Today, we spend a moment with Dr. Todd Milton (a ruminate nutritionist) to learn more about what cattle eat and how we care for the nutritional needs of the animals in our feed yards.



√ Question: What is your role on the feed yard team?

√ Answer: Dr. Todd: I see my job as a cattle nutritionist as having two main components.

 I use my doctorate training to formulate diets for the cattle as well as to oversee the technological tools that we use to batch and mix the cattle casseroles that we serve to our animals. Cattle diets are created using locally available feed ingredients, and our goal is to maintain good animal health while implementing environmentally friendly feeding practices to deliver balanced and nutritious feed three times per day to the animals.

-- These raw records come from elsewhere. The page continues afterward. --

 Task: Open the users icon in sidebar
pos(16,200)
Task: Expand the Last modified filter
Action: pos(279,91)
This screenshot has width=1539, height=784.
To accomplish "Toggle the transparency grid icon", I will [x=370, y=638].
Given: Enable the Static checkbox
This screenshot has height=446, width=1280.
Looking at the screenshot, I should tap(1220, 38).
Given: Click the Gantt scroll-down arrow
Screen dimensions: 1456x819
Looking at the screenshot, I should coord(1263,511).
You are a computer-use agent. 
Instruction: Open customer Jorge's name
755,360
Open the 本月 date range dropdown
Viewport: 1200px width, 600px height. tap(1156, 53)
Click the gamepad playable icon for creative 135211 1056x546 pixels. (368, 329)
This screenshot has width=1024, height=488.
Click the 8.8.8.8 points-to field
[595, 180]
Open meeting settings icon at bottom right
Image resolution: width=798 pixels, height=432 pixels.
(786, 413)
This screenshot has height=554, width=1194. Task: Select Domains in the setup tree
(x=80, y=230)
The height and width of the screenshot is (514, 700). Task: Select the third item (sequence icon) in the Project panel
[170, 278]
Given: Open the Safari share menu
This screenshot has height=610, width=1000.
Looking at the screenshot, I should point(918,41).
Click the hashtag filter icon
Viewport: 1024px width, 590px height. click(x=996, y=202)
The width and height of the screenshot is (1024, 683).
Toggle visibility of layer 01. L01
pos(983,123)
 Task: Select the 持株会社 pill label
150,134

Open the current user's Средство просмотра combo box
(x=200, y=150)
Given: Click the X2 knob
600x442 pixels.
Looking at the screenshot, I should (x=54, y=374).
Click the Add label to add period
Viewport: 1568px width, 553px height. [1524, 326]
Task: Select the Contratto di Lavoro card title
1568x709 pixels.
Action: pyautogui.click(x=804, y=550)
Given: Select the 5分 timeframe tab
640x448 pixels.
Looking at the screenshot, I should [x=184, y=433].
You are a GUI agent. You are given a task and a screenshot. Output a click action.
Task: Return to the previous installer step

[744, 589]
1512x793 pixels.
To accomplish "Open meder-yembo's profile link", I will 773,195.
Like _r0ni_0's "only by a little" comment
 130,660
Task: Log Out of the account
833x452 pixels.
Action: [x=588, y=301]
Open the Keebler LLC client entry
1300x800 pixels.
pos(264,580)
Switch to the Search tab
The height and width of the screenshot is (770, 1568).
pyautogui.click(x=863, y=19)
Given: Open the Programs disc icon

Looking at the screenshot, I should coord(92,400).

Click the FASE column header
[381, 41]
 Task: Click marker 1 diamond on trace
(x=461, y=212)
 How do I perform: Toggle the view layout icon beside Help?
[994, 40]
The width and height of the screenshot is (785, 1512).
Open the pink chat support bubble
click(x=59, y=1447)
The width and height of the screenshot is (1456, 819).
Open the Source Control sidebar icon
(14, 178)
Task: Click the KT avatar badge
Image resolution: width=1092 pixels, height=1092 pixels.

I use my mind and my heart to coach my team. Gathering local feed ingredients, formulating rations, and checking feed mixing machines provide the recipe for good cattle nutrition. But, it is the people that care for the cattle that determine our success. I spend a lot of time training my feed yard crews – teaching them the needed skills to consistently and carefully deliver the daily feed to the cattle. As I train, I also coach and motivate the team to work together with passion and dedication. It is our God-given responsibility to take good care of our cattle; and, as a coach, my role is to mentor and inspire my team members.

√ Question: How do you determine what types of feed to give to the cattle? What does it mean to formulate a ration?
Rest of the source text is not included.